2. De verplichtingen voor Zendstaten en hun personeel die ingevolge het Verdrag van Wenen van toepassing zijn met betrekking tot leden van de administratieve en technische staf van in Nederland gevestigde diplomatieke zendingen zijn van toepassing met betrekking tot de onder 1. bedoelde personen.

3. Het Koninkrijk der Nederlanden zal de onder 1. bedoelde personen op aanvrage in het bezit stellen van een legitimatiebewijs waaruit hun status blijkt.

De Ambassade stelt voor dat deze nota en de bevestigende nota van het Ministerie tezamen een verdrag vormen tussen het Koninkrijk der Nederlanden en het Koninkrijk België, dat vooruitlopend op de inwerkingtreding voorlopig zal worden toegepast vanaf de vijftiende dag na ontvangst van de bevestigende nota van het Ministerie en dat in werking zal treden op de vijftiende dag volgend op de datum van de nota van het Ministerie inhoudend dat aan de voor de inwerkingtreding vereiste constitutionele formaliteiten is voldaan, en dat voorts een zodanige looptijd zal hebben dat de periode van voorlopige toepassing en de looptijd na de inwerkingtreding tezamen maximaal een jaar zullen vormen waarbij, indien aan het einde van deze looptijd nog geen verdrag inzake de oprichting van Europol in werking is getreden, een nieuwe notawisseling tot verlenging van het verdrag zal kunnen plaatsvinden.

De Ambassade van het Koninkrijk der Nederlanden maakt van deze gelegenheid gebruik het Ministerie van Buitenlandse Zaken, Buitenlandse Handel en Ontwikkelingssamenwerking de hernieuwde verzekering van haar zeer bijzondere hoogachting aan te bieden.

Brussel, 9 februari 1995

Aan het Ministerie van Buitenlandse Zaken,

Buitenlandse Handel en Ontwikkelingssamenwerking

Juridische Dienst S 30

te Brussel


Nr.
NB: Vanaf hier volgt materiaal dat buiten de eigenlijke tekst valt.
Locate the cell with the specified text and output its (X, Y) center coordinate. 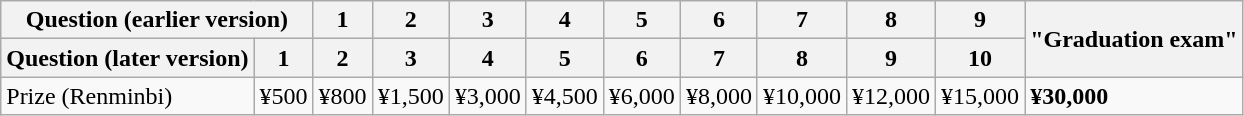
¥800 (342, 96)
¥10,000 (802, 96)
¥1,500 (410, 96)
¥12,000 (892, 96)
¥6,000 (642, 96)
Prize (Renminbi) (128, 96)
Question (earlier version) (157, 20)
¥8,000 (718, 96)
Question (later version) (128, 58)
¥3,000 (488, 96)
¥500 (284, 96)
"Graduation exam" (1134, 39)
¥15,000 (980, 96)
10 (980, 58)
¥4,500 (564, 96)
¥30,000 (1134, 96)
Output the (x, y) coordinate of the center of the cell containing the given text.  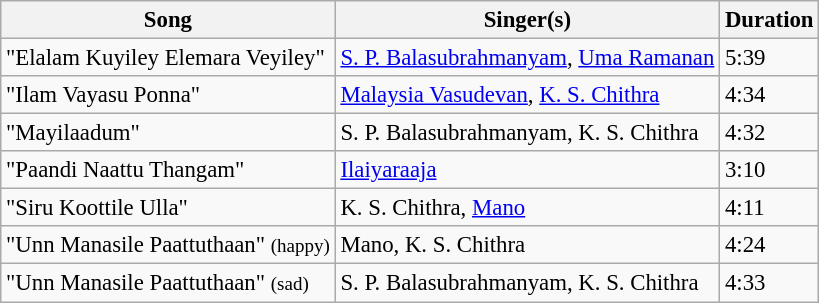
4:33 (770, 283)
Song (168, 20)
"Ilam Vayasu Ponna" (168, 95)
"Unn Manasile Paattuthaan" (happy) (168, 245)
Duration (770, 20)
S. P. Balasubrahmanyam, Uma Ramanan (528, 58)
4:34 (770, 95)
Malaysia Vasudevan, K. S. Chithra (528, 95)
Mano, K. S. Chithra (528, 245)
K. S. Chithra, Mano (528, 208)
"Elalam Kuyiley Elemara Veyiley" (168, 58)
4:11 (770, 208)
5:39 (770, 58)
"Mayilaadum" (168, 133)
"Siru Koottile Ulla" (168, 208)
"Unn Manasile Paattuthaan" (sad) (168, 283)
3:10 (770, 170)
Singer(s) (528, 20)
"Paandi Naattu Thangam" (168, 170)
Ilaiyaraaja (528, 170)
4:32 (770, 133)
4:24 (770, 245)
From the cell containing the given text, extract its center point as (X, Y) coordinate. 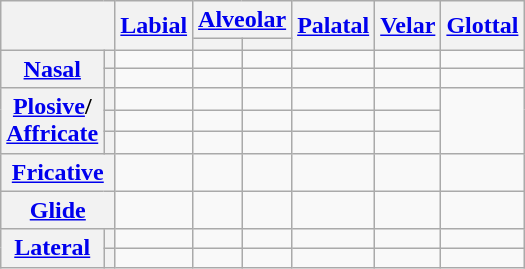
Palatal (334, 26)
Alveolar (242, 20)
Fricative (58, 172)
Glottal (482, 26)
Nasal (52, 69)
Plosive/Affricate (52, 120)
Lateral (52, 248)
Glide (58, 210)
Labial (154, 26)
Velar (408, 26)
Return [X, Y] of the center of cell containing provided text 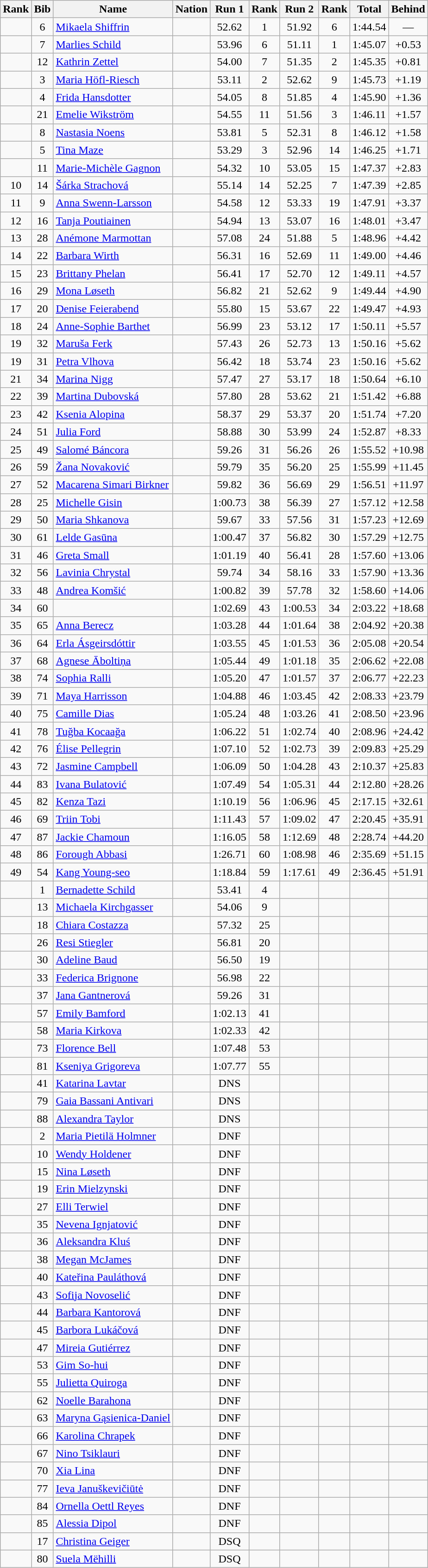
Lavinia Chrystal [113, 573]
+4.93 [408, 309]
1:48.96 [369, 239]
57.43 [230, 344]
Emelie Wikström [113, 115]
Frida Hansdotter [113, 97]
+24.42 [408, 732]
Jana Gantnerová [113, 996]
1:03.55 [230, 644]
Tuğba Kocaağa [113, 732]
+22.08 [408, 661]
+28.26 [408, 785]
52.73 [299, 344]
52.96 [299, 150]
51.56 [299, 115]
51.11 [299, 44]
Kathrin Zettel [113, 62]
1:47.91 [369, 203]
1:57.29 [369, 538]
+14.06 [408, 591]
+25.29 [408, 749]
+4.57 [408, 274]
+22.23 [408, 679]
Greta Small [113, 556]
1:09.02 [299, 820]
+32.61 [408, 803]
2:09.83 [369, 749]
56.50 [230, 961]
62 [43, 1402]
Total [369, 9]
Sofija Novoselić [113, 1296]
Emily Bamford [113, 1014]
57.56 [299, 521]
71 [43, 697]
Mireia Gutiérrez [113, 1349]
1:05.44 [230, 661]
+51.15 [408, 856]
57.80 [230, 397]
1:12.69 [299, 838]
56.31 [230, 256]
1:00.82 [230, 591]
1:05.31 [299, 785]
Resi Stiegler [113, 944]
53.07 [299, 221]
Tanja Poutiainen [113, 221]
Nina Løseth [113, 1173]
1:05.20 [230, 679]
+12.58 [408, 503]
Julia Ford [113, 432]
1:01.19 [230, 556]
2:08.96 [369, 732]
2:17.15 [369, 803]
1:06.22 [230, 732]
Barbara Wirth [113, 256]
55.80 [230, 309]
1:07.10 [230, 749]
Run 2 [299, 9]
Bib [43, 9]
Mikaela Shiffrin [113, 27]
1:45.07 [369, 44]
54.06 [230, 908]
53.96 [230, 44]
1:07.77 [230, 1067]
Aleksandra Kluś [113, 1243]
Nino Tsiklauri [113, 1455]
+8.33 [408, 432]
53.67 [299, 309]
1:04.88 [230, 697]
51.85 [299, 97]
Michelle Gisin [113, 503]
2:08.33 [369, 697]
56.69 [299, 485]
1:55.52 [369, 450]
Marina Nigg [113, 379]
53.81 [230, 132]
+25.83 [408, 767]
Maryna Gąsienica-Daniel [113, 1420]
Kang Young-seo [113, 873]
54.58 [230, 203]
56.39 [299, 503]
76 [43, 749]
+4.46 [408, 256]
+2.85 [408, 185]
1:45.90 [369, 97]
Anna Berecz [113, 626]
1:08.98 [299, 856]
Ornella Oettl Reyes [113, 1508]
59.82 [230, 485]
1:04.28 [299, 767]
1:02.33 [230, 1032]
Nevena Ignjatović [113, 1226]
Šárka Strachová [113, 185]
67 [43, 1455]
+13.06 [408, 556]
+51.91 [408, 873]
68 [43, 661]
57.78 [299, 591]
Christina Geiger [113, 1543]
1:02.13 [230, 1014]
1:46.11 [369, 115]
1:05.24 [230, 714]
1:01.64 [299, 626]
2:12.80 [369, 785]
1:03.26 [299, 714]
Maruša Ferk [113, 344]
88 [43, 1120]
82 [43, 803]
81 [43, 1067]
65 [43, 626]
53.41 [230, 891]
Maria Shkanova [113, 521]
1:00.47 [230, 538]
53.33 [299, 203]
1:18.84 [230, 873]
+4.42 [408, 239]
75 [43, 714]
1:44.54 [369, 27]
1:49.11 [369, 274]
2:35.69 [369, 856]
77 [43, 1490]
+1.19 [408, 80]
54.32 [230, 168]
1:47.39 [369, 185]
Anne-Sophie Barthet [113, 327]
1:57.12 [369, 503]
52.31 [299, 132]
+6.88 [408, 397]
Maria Pietilä Holmner [113, 1138]
1:01.18 [299, 661]
+44.20 [408, 838]
Lelde Gasūna [113, 538]
Elli Terwiel [113, 1208]
1:01.53 [299, 644]
+0.53 [408, 44]
69 [43, 820]
Adeline Baud [113, 961]
53.37 [299, 415]
80 [43, 1561]
Žana Novaković [113, 467]
53.99 [299, 432]
Jackie Chamoun [113, 838]
Mona Løseth [113, 291]
56.99 [230, 327]
1:50.11 [369, 327]
1:45.35 [369, 62]
54.94 [230, 221]
70 [43, 1473]
Petra Vlhova [113, 362]
Karolina Chrapek [113, 1437]
Behind [408, 9]
2:20.45 [369, 820]
Sophia Ralli [113, 679]
Alexandra Taylor [113, 1120]
1:45.73 [369, 80]
52.70 [299, 274]
Ivana Bulatović [113, 785]
Agnese Āboltiņa [113, 661]
1:49.44 [369, 291]
Megan McJames [113, 1261]
Suela Mëhilli [113, 1561]
1:02.69 [230, 609]
56.42 [230, 362]
1:16.05 [230, 838]
+12.69 [408, 521]
1:49.47 [369, 309]
58.88 [230, 432]
+1.58 [408, 132]
Erin Mielzynski [113, 1190]
1:50.64 [369, 379]
+5.57 [408, 327]
53.29 [230, 150]
+1.57 [408, 115]
2:06.62 [369, 661]
Run 1 [230, 9]
Florence Bell [113, 1049]
+13.36 [408, 573]
Marie-Michèle Gagnon [113, 168]
+23.96 [408, 714]
Katarina Lavtar [113, 1085]
57.32 [230, 926]
1:06.09 [230, 767]
+23.79 [408, 697]
Gim So-hui [113, 1367]
56.81 [230, 944]
+1.71 [408, 150]
Julietta Quiroga [113, 1385]
2:28.74 [369, 838]
56.98 [230, 979]
Kseniya Grigoreva [113, 1067]
Barbara Kantorová [113, 1314]
+12.75 [408, 538]
52.25 [299, 185]
Nation [191, 9]
Triin Tobi [113, 820]
1:56.51 [369, 485]
85 [43, 1525]
53.74 [299, 362]
1:55.99 [369, 467]
1:51.42 [369, 397]
1:17.61 [299, 873]
87 [43, 838]
+20.54 [408, 644]
2:08.50 [369, 714]
+2.83 [408, 168]
66 [43, 1437]
79 [43, 1102]
58.37 [230, 415]
Xia Lina [113, 1473]
54.00 [230, 62]
+7.20 [408, 415]
Brittany Phelan [113, 274]
1:57.90 [369, 573]
Federica Brignone [113, 979]
53.12 [299, 327]
Noelle Barahona [113, 1402]
51.35 [299, 62]
— [408, 27]
1:00.53 [299, 609]
59.74 [230, 573]
+20.38 [408, 626]
2:03.22 [369, 609]
Barbora Lukáčová [113, 1331]
1:00.73 [230, 503]
Camille Dias [113, 714]
1:03.28 [230, 626]
1:01.57 [299, 679]
Name [113, 9]
64 [43, 644]
Forough Abbasi [113, 856]
2:36.45 [369, 873]
Erla Ásgeirsdóttir [113, 644]
1:47.37 [369, 168]
1:03.45 [299, 697]
72 [43, 767]
+18.68 [408, 609]
Jasmine Campbell [113, 767]
Alessia Dipol [113, 1525]
78 [43, 732]
1:49.00 [369, 256]
Andrea Komšić [113, 591]
2:06.77 [369, 679]
+6.10 [408, 379]
1:51.74 [369, 415]
56.20 [299, 467]
1:46.12 [369, 132]
59.79 [230, 467]
58.16 [299, 573]
1:52.87 [369, 432]
Ieva Januškevičiūtė [113, 1490]
51.92 [299, 27]
Maya Harrisson [113, 697]
2:05.08 [369, 644]
Martina Dubovská [113, 397]
54.05 [230, 97]
2:10.37 [369, 767]
Tina Maze [113, 150]
Denise Feierabend [113, 309]
1:11.43 [230, 820]
1:06.96 [299, 803]
Gaia Bassani Antivari [113, 1102]
1:57.60 [369, 556]
1:26.71 [230, 856]
74 [43, 679]
56.26 [299, 450]
Salomé Báncora [113, 450]
Kenza Tazi [113, 803]
55.14 [230, 185]
2:04.92 [369, 626]
1:46.25 [369, 150]
Kateřina Pauláthová [113, 1278]
53.05 [299, 168]
1:58.60 [369, 591]
53.17 [299, 379]
Chiara Costazza [113, 926]
+1.36 [408, 97]
+10.98 [408, 450]
83 [43, 785]
61 [43, 538]
1:10.19 [230, 803]
1:07.48 [230, 1049]
86 [43, 856]
1:02.73 [299, 749]
51.88 [299, 239]
+0.81 [408, 62]
+4.90 [408, 291]
+3.47 [408, 221]
Macarena Simari Birkner [113, 485]
Élise Pellegrin [113, 749]
59.67 [230, 521]
Anna Swenn-Larsson [113, 203]
52.69 [299, 256]
Maria Höfl-Riesch [113, 80]
1:07.49 [230, 785]
+35.91 [408, 820]
Marlies Schild [113, 44]
63 [43, 1420]
1:02.74 [299, 732]
Bernadette Schild [113, 891]
57.08 [230, 239]
57.47 [230, 379]
+11.97 [408, 485]
Anémone Marmottan [113, 239]
Maria Kirkova [113, 1032]
54.55 [230, 115]
1:48.01 [369, 221]
+3.37 [408, 203]
53.11 [230, 80]
Michaela Kirchgasser [113, 908]
+11.45 [408, 467]
53.62 [299, 397]
1:57.23 [369, 521]
84 [43, 1508]
Nastasia Noens [113, 132]
73 [43, 1049]
Wendy Holdener [113, 1155]
Ksenia Alopina [113, 415]
Detect which cell encompasses the target text, then output its [x, y] center coordinate. 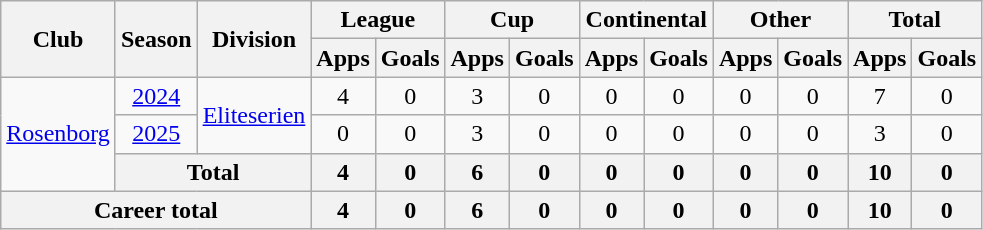
Division [254, 39]
Rosenborg [58, 134]
Other [780, 20]
Cup [512, 20]
Eliteserien [254, 115]
Club [58, 39]
Season [156, 39]
Career total [156, 210]
League [378, 20]
2024 [156, 96]
Continental [646, 20]
2025 [156, 134]
7 [880, 96]
Capture the cell that displays the provided text and extract its [X, Y] central coordinate. 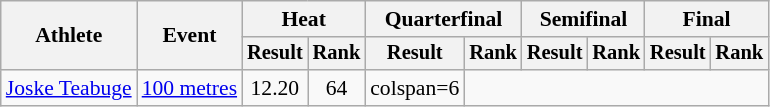
12.20 [275, 88]
100 metres [190, 88]
Heat [304, 19]
Athlete [69, 36]
Final [706, 19]
Joske Teabuge [69, 88]
colspan=6 [414, 88]
Event [190, 36]
64 [337, 88]
Semifinal [584, 19]
Quarterfinal [444, 19]
Capture the cell that displays the provided text and extract its (X, Y) central coordinate. 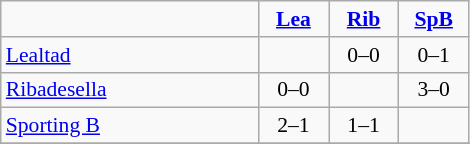
Sporting B (130, 126)
0–1 (434, 55)
SpB (434, 19)
Ribadesella (130, 90)
2–1 (293, 126)
Lealtad (130, 55)
Rib (363, 19)
Lea (293, 19)
3–0 (434, 90)
1–1 (363, 126)
Find where the given text appears and provide that cell's center as [x, y] coordinate. 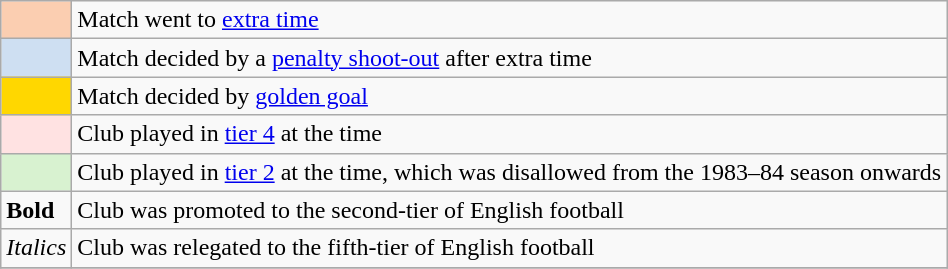
Club played in tier 4 at the time [510, 134]
Club played in tier 2 at the time, which was disallowed from the 1983–84 season onwards [510, 172]
Italics [36, 248]
Club was relegated to the fifth-tier of English football [510, 248]
Match decided by golden goal [510, 96]
Bold [36, 210]
Club was promoted to the second-tier of English football [510, 210]
Match went to extra time [510, 20]
Match decided by a penalty shoot-out after extra time [510, 58]
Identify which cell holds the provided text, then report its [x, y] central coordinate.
II

MINISTERIE VAN BUITENLANDSE ZAKEN,

BUITENLANDSE HANDEL EN

ONTWIKKELINGSSAMENWERKING

1000 Brussel, 13-02-1995

Quatre Brasstraat, 2

Tel. 516.81.11

Kabinet van de Jurisconsulent

S.30/96.2/JD

Het Ministerie van Buitenlandse Zaken, Buitenlandse Handel en Ontwikkelingssamenwerking heeft de eer te verwijzen naar de verbale nota van de Ambassade van het Koninkrijk der Nederlanden met de volgende inhoud:

(Zoals in Nr. I)

Het Ministerie heeft de eer de Ambassade te informeren dat het Koninkrijk België instemt met de inhoud van bovengenoemde nota en dat de nota van de Ambassade en deze bevestigende nota tezamen een verdrag vormen tussen het Koninkrijk der Nederlanden en het Koninkrijk België.

Het Ministerie van Buitenlandse Zaken, Buitenlandse Handel en Ontwikkelingssamenwerking neemt deze gelegenheid te baat om de Ambassade van het Koninkrijk der Nederlanden de hernieuwde verzekering zijner bijzondere hoogachting aan te bieden.

Aan de Ambassade van het

Koninkrijk der Nederlanden

H. Debrouxlaan 48

1160 Brussel


D. PARLEMENT

Het in de nota's vervatte verdrag behoeft ingevolge artikel 7, onderdeel c, van de Rijkswet goedkeuring en bekendmaking verdragen niet de goedkeuring der Staten-Generaal alvorens in werking te kunnen treden.

G. INWERKINGTREDING

De bepalingen van het in de nota's vervatte verdrag zullen ingevolge het ter zake in de nota's gestelde in werking treden op de vijftiende dag volgend op de datum van de nota van het Belgische Ministerie van Buitenlandse Zaken, Buitenlandse Handel en Ontwikkelingssamenwerking inhoudend dat aan de voor de inwerkingtreding vereiste constitutionele formaliteiten is voldaan.

Zij worden ingevolge dezelfde alinea voorlopig toegepast vanaf 1 maart 1995.

Wat het Koninkrijk der Nederlanden betreft, geldt het verdrag alleen voor Nederland.

J. GEGEVENS

De Engelse en de Franse tekst van het op 18 april 1961 tot stand gekomen Verdrag van Wenen inzake diplomatiek verkeer, naar welk Verdrag onder meer in punt 1 van de onderhavige nota's wordt verwezen, zijn geplaatst in Trb. 1962, 101 en de vertaling is geplaatst in Trb. 1962, 159; zie ook, laatstelijk, Trb. 1994, 212.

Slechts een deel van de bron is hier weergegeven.